Advanced Perl 1: Advanced Data Structures

Nothing Index Next

Sparse N-dimensional matrix

If you have a situation where you need a large sparsely populated N-dimansional matrix, then a very good and easy way is to use a hash. An example could be a three dimensional matrix which could be populated in this way:
$matrix{"$x,$y,$z"} = $value;
Every time you wanted to use a value from the matrix, you can access it like this:
$value = exists $matrix{"$x,$y,$z"} ? $matrix{"$x,$y,$z"} : 0;
Notice that $x, $y, $z is not limited to numbers, they could be SwissProt IDs.

References

Symbolic references are not used often in perl.
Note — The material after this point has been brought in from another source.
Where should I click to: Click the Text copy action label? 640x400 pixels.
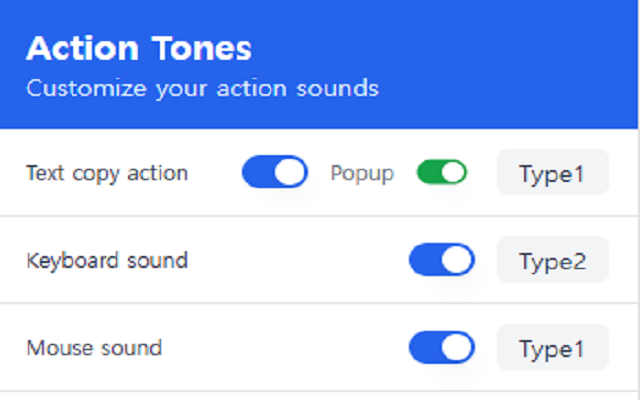(107, 172)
It is when you in one variable have the name of another variable, that is you use a level of indirection. Example:
$string ="Hello World !\n";
$print_string = 'string';  # name of the variable you want to print
print ${$print_string};
This can of course be used with arrays and hashes. You can also create variables in perl with symbolic references. Example:
$variablename = 'newvar';
${$variablename} = "See me\n";
print $newvar;
This is generally a bad idea, as you don't know the name of the variable (if you did then you would not resort to this), and that makes it hard to use the variable in a program. Also this kind of stuff makes "use strict;" impossible.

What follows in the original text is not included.